The RAF Tornado North Sea Encounter
An RAF Tornado aircraft returning from Germany encountered a strange unidentified object over the North Sea. The incident was significant enough to be raised in British Parliament by Labour MP Martin Redmond on July 24, 1996. The BBC later used this sighting as the premise for its 1998 science-fiction series 'Invasion: Earth.'
On November 5, 1990, an RAF Tornado aircraft returning from Germany encountered an unidentified object over the North Sea. The incident remained relatively obscure until Labour MP Martin Redmond raised it in British Parliament on July 24, 1996, demanding answers about military UFO encounters. The case achieved cultural significance when the BBC used it as the premise for their 1998 science-fiction series “Invasion: Earth,” filmed at RAF Lossiemouth. The incident represents one of many military encounters during this period that remained largely classified.
The Encounter
The Setting
November 5, 1990: an RAF Tornado aircraft was returning from Germany, operating over the North Sea. The crew consisted of professional military personnel engaged in a routine return flight, and during this flight, they observed an unusual phenomenon.
The Object
What was observed was a strange, unidentified object that was encountered during flight. It was clearly anomalous, and not a conventional aircraft. The crew reported that its behavior was unusual, documenting the incident as they experienced it.
The Aircraft
RAF Tornado
The platform used was an advanced fighter-bomber, a frontline RAF aircraft equipped with sophisticated sensors. The aircraft was operated by a trained crew and was a reliable observer.
The Crew
Who saw it was a team of professional RAF personnel who had received military training, possessed flight experience, and were qualified observers. They were not prone to misidentification and reported the incident through established channels.
Official Response
Parliamentary Question
On July 24, 1996, Labour MP Martin Redmond raised the incident in Parliament, demanding an explanation, six years after the event, seeking government transparency regarding military UFO encounters.
The Inquiry
Redmond wanted an acknowledgment of the incident, an explanation of the object, a government position on UFOs, a military encounter protocol, public accountability, and an official response on record.
Significance
Military Credibility
Why it mattered was that RAF personnel, as witnesses, were operating advanced military aircraft, and were not civilian misidentification. They were trained in aerial identification and reported officially.
Parliamentary Record
The incident entered the official record, was discussed in the House of Commons, forcing the government to respond, and documentation was preserved, becoming part of UK UFO history and facilitating democratic accountability.
Cultural Impact
Invasion: Earth
The BBC produced a 1998 science-fiction series using this sighting as the premise, filming it at RAF Lossiemouth. The series was a six-part miniseries with a military UFO encounter theme, inspired by the real incident.
The Production
The series dramatized a military UFO scenario, based on the actual encounter. The RAF cooperated in filming, lending credibility to the production and bringing the incident wider attention, merging fact and fiction.
The Pattern
Military Encounters
Context was that this encounter was part of a broader pattern of RAF encounters throughout the era. There were multiple military sightings, often classified, and rarely acknowledged, but this one reached Parliament.
Similar Cases
During the 1990s, there was a pattern of Belgian Wave sightings with F-16s, the Cosford/Shawbury RAF incident, and multiple service encounters. This international phenomenon involved military interest globally, with objects appearing to aircraft.
Classification
What We Don’t Know
The limits of knowledge included the classification of the full crew testimony, the incomplete description of the object, the unknown radar data, sealed flight recordings, and hidden investigation results, with only an outline of the details made public.
What We Know
The confirmed facts were that the encounter occurred, involving an RAF Tornado, in the North Sea location on November 5, 1990, and was reported through established channels, subsequently raised in Parliament.
The Question
November 5, 1990. The North Sea.
An RAF Tornado is returning from Germany. Professional aircrew. Advanced fighter. Routine flight home.

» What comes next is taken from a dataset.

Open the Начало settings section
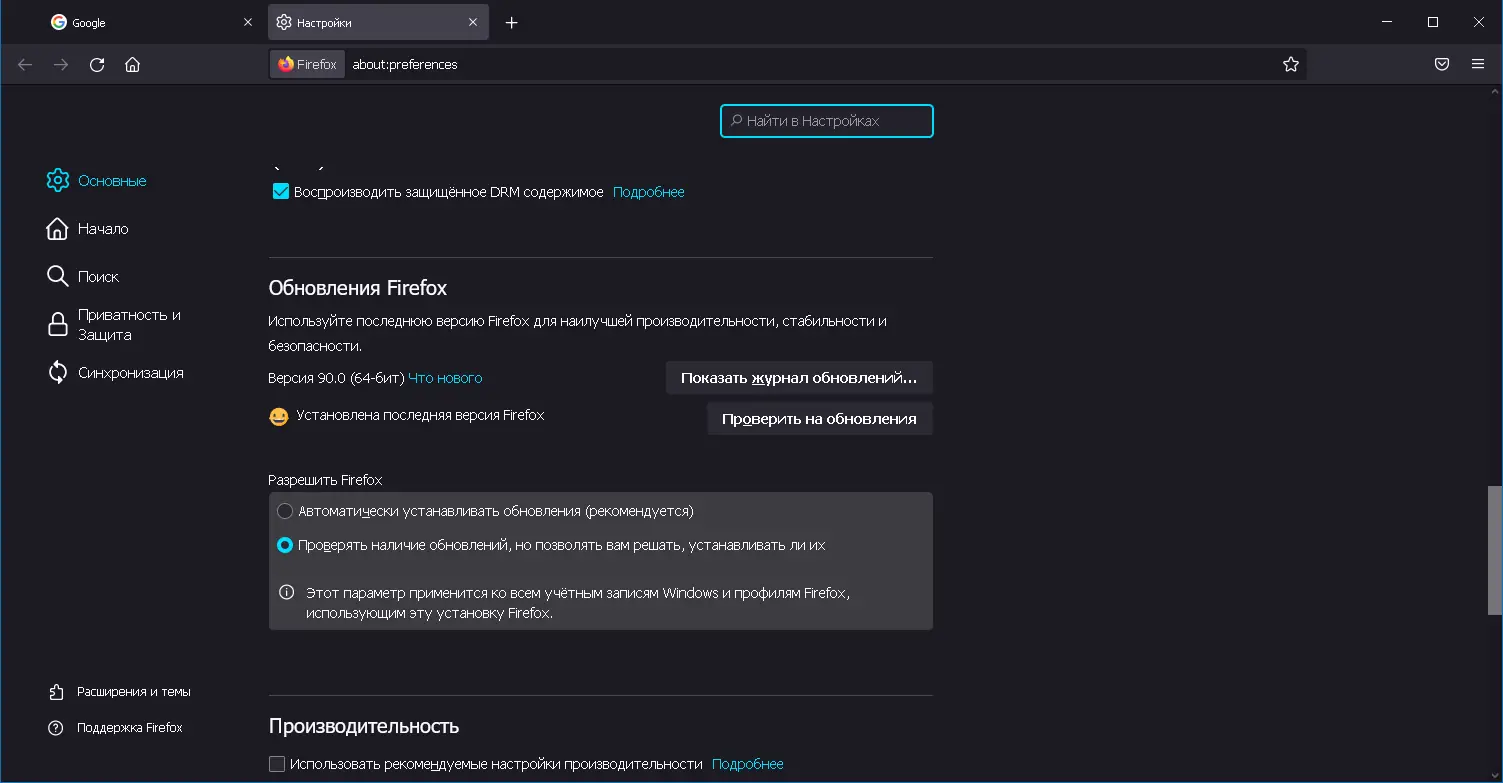This screenshot has height=783, width=1503. click(101, 228)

Then they encounter something.
Something strange. Something unidentified. Something worth reporting through official channels.
What happened over the North Sea that night? The full details remain classified. The crew followed protocol. The incident was logged.

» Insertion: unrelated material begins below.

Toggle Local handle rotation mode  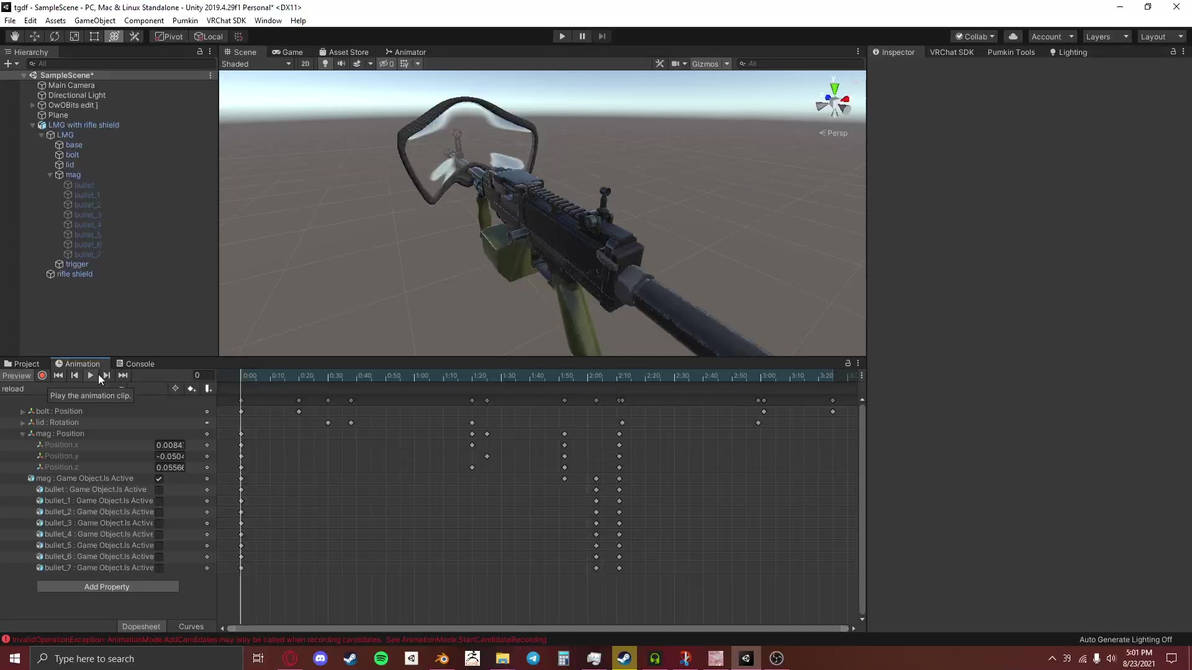click(206, 36)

Six years later, a Labour MP stands in the House of Commons. Martin Redmond wants answers. He raises this very incident. A military aircraft. An unexplained encounter. Government silence.
The BBC takes notice. They make a TV series about it. “Invasion: Earth.” Filmed at RAF Lossiemouth. Fiction based on fact.
But what was the fact?
An RAF Tornado.
Professional military crew.
The North Sea.
Something they couldn’t identify.
Something strange enough that an MP demanded answers years later.

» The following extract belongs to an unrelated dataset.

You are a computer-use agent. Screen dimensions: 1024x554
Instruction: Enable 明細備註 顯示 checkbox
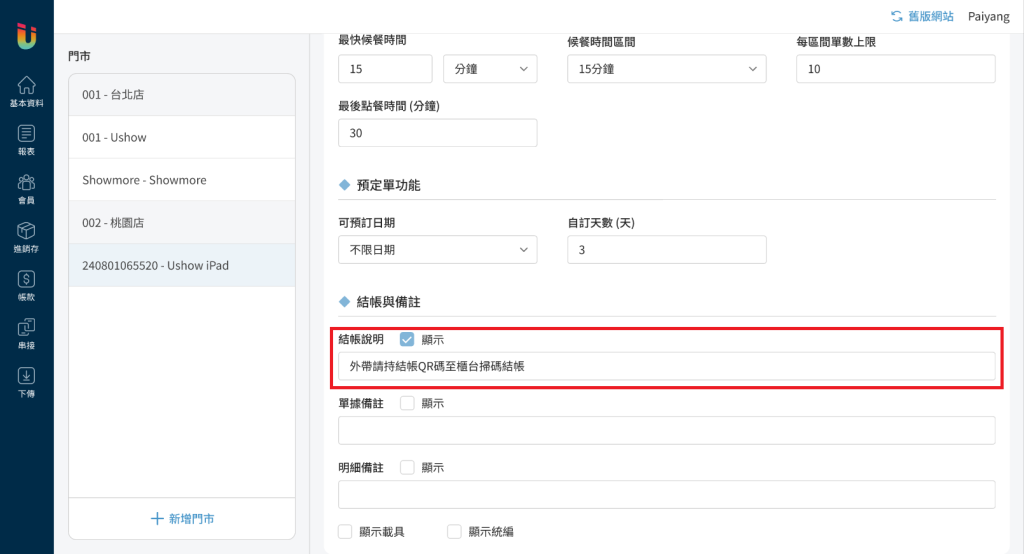(407, 467)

Something interesting enough that the BBC dramatized it.
The Cold War was ending. The skies over Europe were changing.
But something else was in those skies.
Something that encountered a British military aircraft.
Something never explained.
November 5, 1990.
The North Sea.
An RAF Tornado.
And something else.
What did they see?
Ask Parliament.
They wanted to know too.
Sources
- Wikipedia search: “The RAF Tornado North Sea Encounter”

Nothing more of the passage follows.